Pupus sudah harapan Agatha untuk menghancurkan karier James. Benar apa yang dikatakan oleh Jonathan bahwa berurusan dengan James akan menyulitkan hidupnya yang sudah sulit. Agatha juga kembali teringat dengan ancaman James yang akan menghancurkan hidupnya jika nama baik pria itu sampai hancur. Orang-orang yang berkuasa sering kali adalah mereka yang berbahaya.
“Apa yang tadi dilakukannya kepadamu?”
“Dia kembali mengancamku, dan dia juga bertanya apakah kau tahu mengenai kasus penembakannya atau tidak.”

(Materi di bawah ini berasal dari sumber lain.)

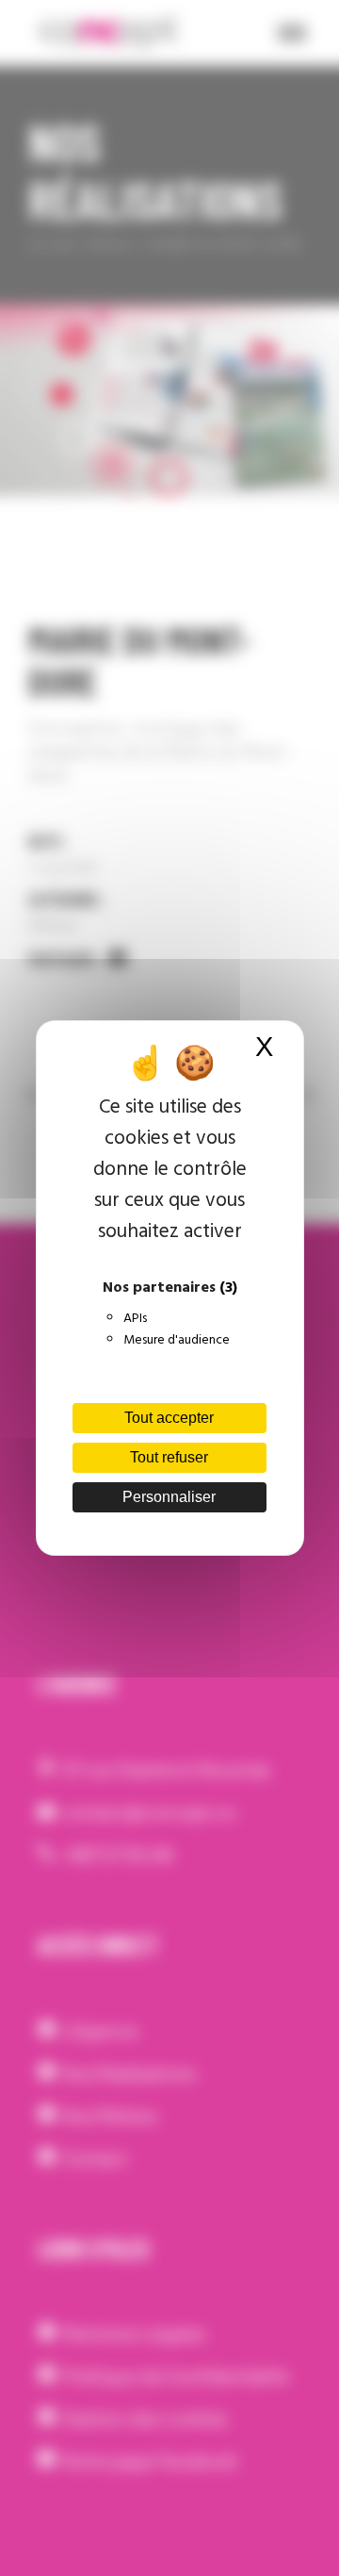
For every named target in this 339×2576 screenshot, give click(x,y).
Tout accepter (169, 1418)
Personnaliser (169, 1497)
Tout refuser (169, 1457)
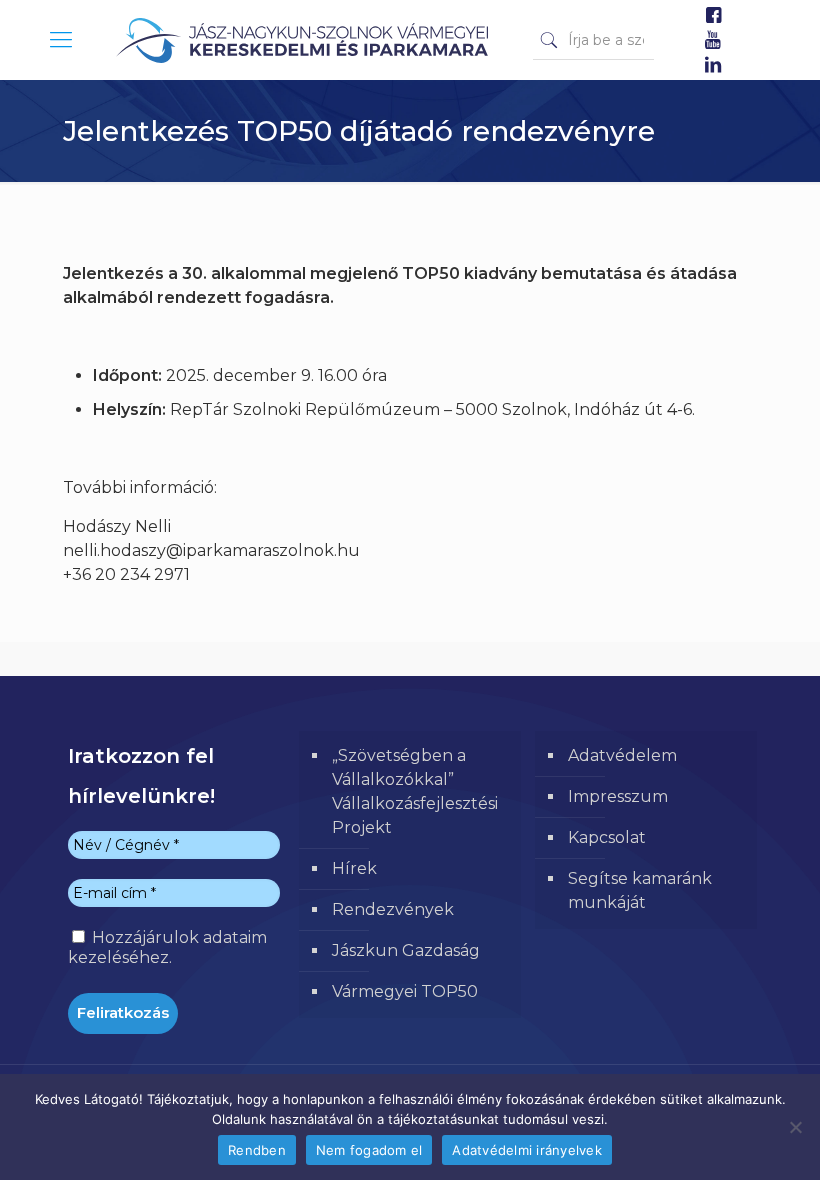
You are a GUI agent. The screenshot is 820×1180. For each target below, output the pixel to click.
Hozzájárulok (167, 947)
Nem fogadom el (369, 1150)
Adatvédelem (622, 755)
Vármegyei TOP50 (405, 991)
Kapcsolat (607, 837)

“Dia tahu aku?” tanya Jonathan heran.
Agatha menjawab, “Ya, dia bertanya padaku apakah kau kekasihku, kuharap kau tidak akan mengatakan penembakan Mom dan Dad kepada siapa pun. Dia pasti sudah mengenali wajahmu sekarang. Jika nama baiknya hancur, maka bukan hanya hidupku saja yang akan dihancurkannya tapi kau juga.”
Jonathan terdiam, sebuah kekhawatiran mencuat di dalam hatinya. Pria itu kembali menarik Agatha kembali ke dalam pelukannya. “Cara untuk berada di zona aman adalah dengan tidak melawannya, Agatha.”
“Kau tahu, John? Tadi dia meremas perutku sampai sakit.” Agatha mengusap perutnya, jika ia mengangkat kausnya maka akan terlihatlah ruam kemerahan di sana. James memang tidak punya hati, beraninya dia memperlakukan seorang wanita seperti ini.
Jonathan langsung menatap Agatha dengan penuh kasih sayang. “Benarkah? Dia benar-benar bukan pria yang baik!”
Agatha jelas menyetujui hal itu dalam hati. Tapi ia tersenyum ketika menangkap wajah tak suka di wajah kekasihnya. Mungkin Jonathan merasa cemburu di samping perasaan tak sukanya pada James. Agatha jadi senang karena memikirkan hal tersebut.
“Apa kau merasa cemburu tadi?” goda Agatha.
Tidak satu pun kalimat keluar dari mulut Jonathan, tapi wajah cemberutnya jelas menunjukkan jawaban.
“Kau tahu tidak, dia memelukku dengan sangat erat. Sangat erat seperti ini,” ungkap Agatha lalu memeluk tubuh Jonathan dengan sangat erat. Tapi tentu caranya memeluk tidak sama persis seperti yang James lakukan. Agatha memeluk tubuh Jonathan dengan erat seraya mengguncang tubuh pria itu.
“Hentikan, Agatha! Hentikan semua ini! Kau tidak perlu mempraktikkannya karena aku melihat sendiri bagaimana pria itu memelukmu. Aku melihat dari awal sampai akhir!”
Agatha berhenti lalu menatap Jonathan dengan kilatan jahil di matanya. “Wow, jadi kau memperhatikanku dan James dari awal hingga akhir? Kau pasti benar-benar merasa cemburu hingga kau—“
“Hentikan, Agatha! Jangan terus menggodaku!”